As far as your particular example goes, if the data is 4-byte aligned starting at address 1004, the next byte will be at 1005.
Its completely depends on the CPU you are using!
Some architectures deal only in 32 (or 36!) bit words and you need special instructions to load singel characters or haalf words.
Some cpus (notably PowerPC and other IBM risc chips) dont care about alignments and will load integers from odd addresses.
For most modern architectures you need to align integers to word boundies and long integers to double word boundries. This simplifies the circutry for loading registers and speeds things up ever so slighly.
Data alignment is required by CPU for performance reason. Intel website give out the detail on how to align the data in the memory
Data Alignment when Migrating to 64-Bit Intel® Architecture
One of these is the alignment of data items – their location in memory in relation to addresses that are multiples of four, eight or 16 bytes. Under the 16-bit Intel architecture, data alignment had little effect on performance, and its use was entirely optional. Under IA-32, aligning data correctly can be an important optimization, although its use is still optional with a very few exceptions, where correct alignment is mandatory. The 64-bit environment, however, imposes more-stringent requirements on data items. Misaligned objects cause program exceptions. For an item to be aligned properly, it must fulfill the requirements imposed by 64-bit Intel architecture (discussed shortly), plus those of the linker used to build the application.
The fundamental rule of data alignment is that the safest (and most widely supported) approach relies on what Intel terms "the natural boundaries." Those are the ones that occur when you round up the size of a data item to the next largest size of two, four, eight or 16 bytes. For example, a 10-byte float should be aligned on a 16-byte address, whereas 64-bit integers should be aligned to an eight-byte address. Because this is a 64-bit architecture, pointer sizes are all eight bytes wide, and so they too should align on eight-byte boundaries.
It is recommended that all structures larger than 16 bytes align on 16-byte boundaries. In general, for the best performance, align data as follows:
Align 8-bit data at any address
Align 16-bit data to be contained within an aligned four-byte word
Align 32-bit data so that its base address is a multiple of four
Align 64-bit data so that its base address is a multiple of eight
Align 80-bit data so that its base address is a multiple of sixteen
Align 128-bit data so that its base address is a multiple of sixteen
A 64-byte or greater data structure or array should be aligned so that its base address is a multiple of 64. Sorting data in decreasing size order is one heuristic for assisting with natural alignment.
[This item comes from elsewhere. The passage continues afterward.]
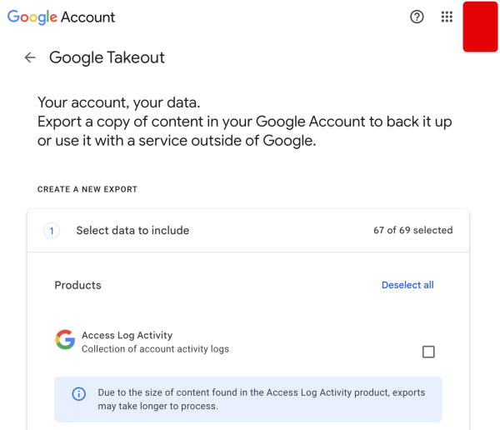
Task: Click the Products section label
Action: coord(78,285)
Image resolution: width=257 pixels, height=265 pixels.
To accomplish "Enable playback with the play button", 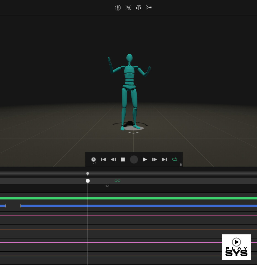I will click(145, 159).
As long as 16-byte boundaries (and cache lines) are never crossed, natural alignment is not strictly necessary, although it is an easy way to enforce adherence to general alignment recommendations.
Aligning data correctly within structures can cause data bloat (due to the padding necessary to place fields correctly), so where necessary and possible, it is useful to reorganize structures so that fields that require the widest alignment are first in the structure. More on solving this problem appears in the article "Preparing Code for the IA-64 Architecture (Code Clean)."
For Intel Architecture, Chapter 4 DATA TYPES of Intel 64 and IA-32 Architectures Software Developer’s Manual answers your question 1.